Era sábado, y me desperté en una habitación
que no era la mía, y que ya dejaba de parecerme tan perfecta. La ventana
pequeñísima ventana no cerraba bien, la puerta que daba directamente al patio
interior, no encajaba del todo, y el colchón tenía una incómoda forma de
cuenco, y tras la primera noche ya me dolía la espalda. Achaqué todo a los
nervios de la llegada.
L vino a buscarme a casa, y con
algo más de lucidez que la tarde anterior al bajar del avión, dimos juntas mi
primer paseo por Santiago. Cerca de mi casa había una gran avenida en la que
podría encontrar todo lo que quisiera, y con gran avenida quiero decir que a
buen paso podías tardar una hora en recorrerla.
Los edificios eran
increíblemente bajos, demasiado bajos para ser una capital, pensé yo. Los
perros abandonados superaban casi en número a la gente que paseaba por la
calle, y algunos descansaban tumbados a sus anchas en cualquier lugar, como si
la ciudad fuera suya, pero respetaban al máximo los semáforos. El aire era
pesado, y lo sigue siendo; todavía me cuesta acostumbrarme al salir de casa y
respirar tanto humo. Las calles eran increíblemente sucias, como un kebab
gigante. En los tres meses que llevo aquí todavía no he visto un solo camión de
estos que cada día a las 8 de la mañana pasaba por debajo de la ventana de mi
habitación en Pamplona. Quizás es por eso que todos los edificios son grises, y
el suelo es como el de los garajes, que no lo tocarías ni por un puñado de
dólares.
La dueña de la casa me había
prestado un teléfono móvil para mi estancia, pero como era de esperar, no tenía
nada de saldo. Ella me dijo “ponle minutos en una farmacia” tardé como unos
diez minutos en descifrar el mensaje; no sé si se me antojó más extraño eso de
“ponle minutos” o el hecho de que para recargarlo había que ir a una farmacia.
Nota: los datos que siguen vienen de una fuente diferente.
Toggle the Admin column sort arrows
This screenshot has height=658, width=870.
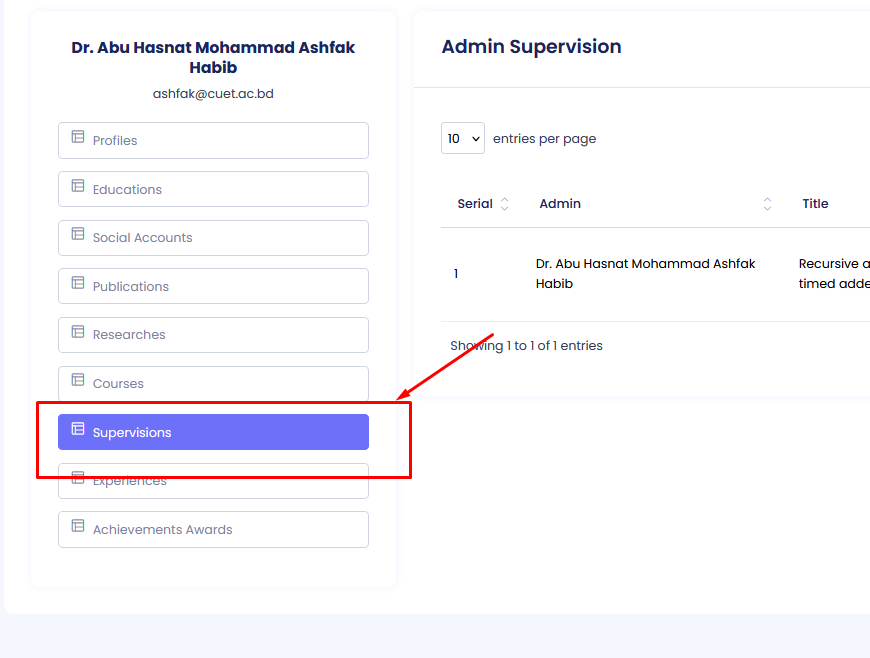point(767,204)
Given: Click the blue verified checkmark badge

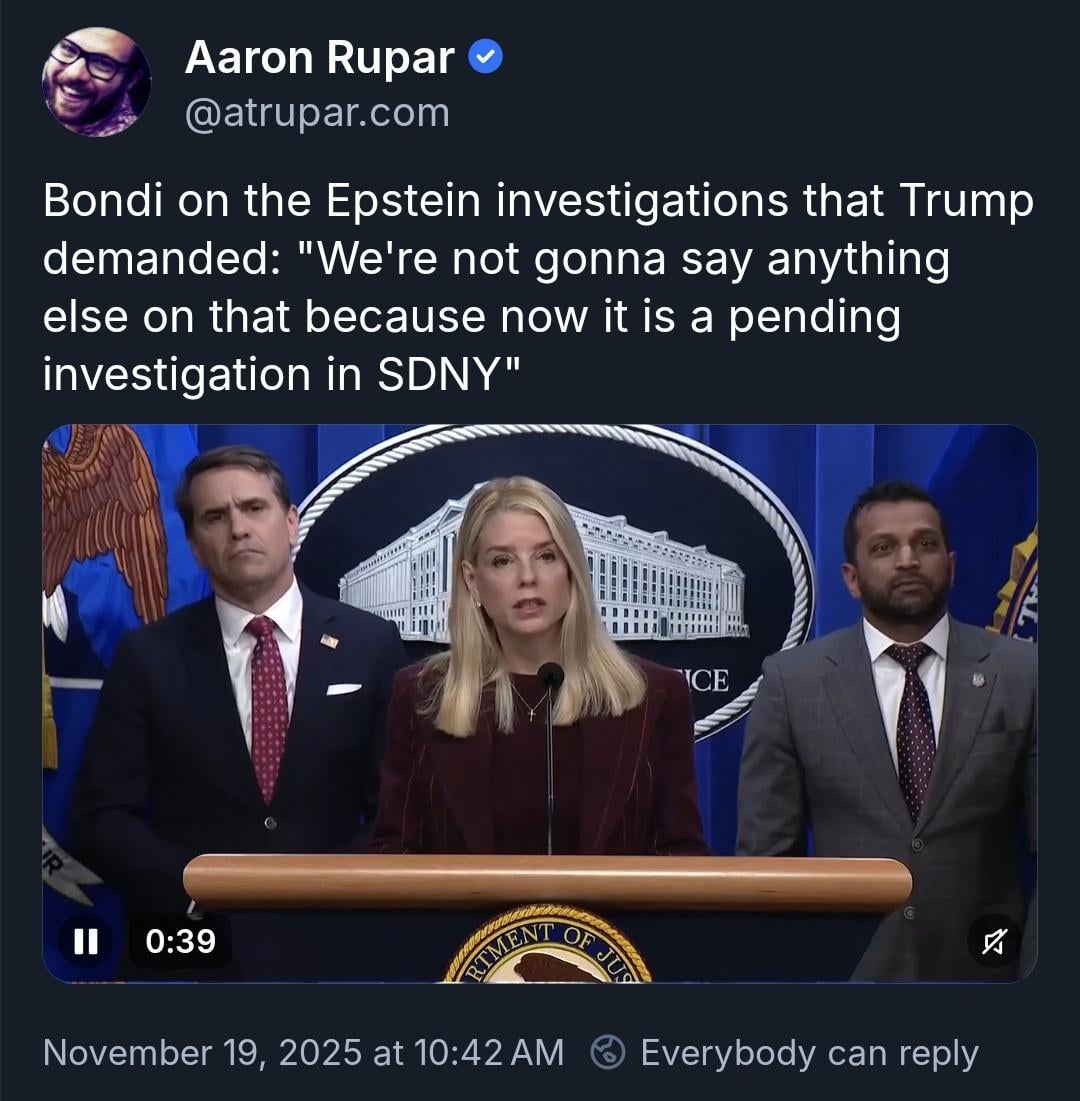Looking at the screenshot, I should (x=486, y=59).
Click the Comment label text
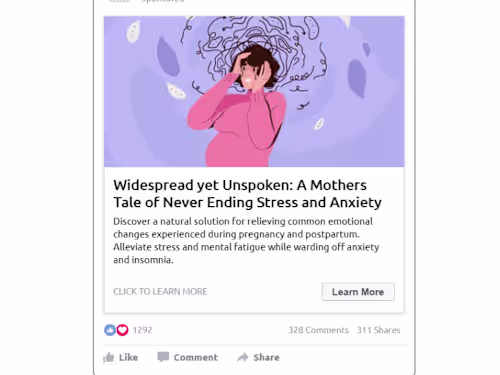Image resolution: width=500 pixels, height=375 pixels. click(x=196, y=357)
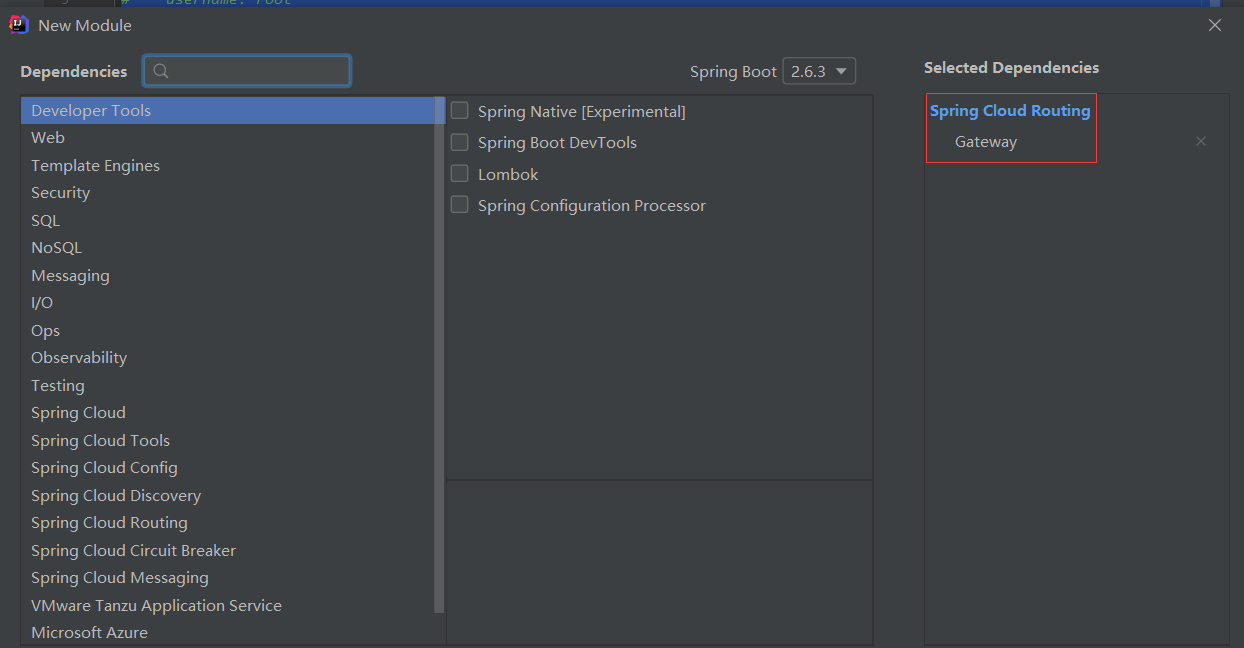This screenshot has width=1244, height=648.
Task: Choose the NoSQL category
Action: click(x=56, y=248)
Visité por primera vez una farmacia chilena, que se corresponde más con los
pasillos de higiene de un supermercado, y puedes encontrar de todo. La broma de
“cualquier cosa que busques la encontrarás en una farmacia” duró entre G y yo
mucho tiempo. Hasta el punto era esto, que un día que a S no le apetecía salir
de casa, nos pidió al Pelícano y a mí que de la que llegábamos a su casa, le
comprásemos tabaco; como el supermercado estaba cerrado, hicimos la siguiente
deducción: “si en España el móvil se carga en un estanco, y en Chile se hace en
una farmacia, ante la ausencia de estancos, podrás comprar tabaco en una
farmacia”. Así pensado en frío, suena completamente incongruente, pero en su
momento nos pareció lógico (dentro de la lógica reinante en Chile, que es
bastante... curiosa).
Chile funciona así, pueden ser
las 9 de la noche y tener los bares cerrados, también el Burger King, Mc
Donnals, etc pero las farmacias nunca duermen. Entre eso y la gran variedad de
farmacias que puedes encontrarte, a veces pienso que la economía chilena se
sustenta en ellas. Prometo fotos, para que veáis que no exagero.
Aquel día L y yo nos permitimos
comer fuera de casa, y probamos por primera vez el pisco sour, combinado
típico, cuya invención se disputa entre Chile y Perú (esa continua
confrontación). Se trata e un combinado a base de pisco, bebida de 35º
proveniente de la uva, Sprite, y según las malas lenguas, algo de clara de
huevo para engordar la mezcla. Dimos un largo paseo para bajar la comilona, y
la oscuridad pronto se apoderó de la ciudad, el segundo invierno de 2012 había
llegado para mí.
El jet lag pronto hizo aparición
en mi día, y me permití retirarme pronto a casa. Por su culpa estuve una semana
despertándome a las 6 de la mañana.
*Tranquilos, todavía no he
presentado a S ni al Pelícano, cada cosa a su tiempo.
** Me voy a permitir el lujo de que el Pelícano sea
el único personaje con nombre, que para algo es mi blog, oye.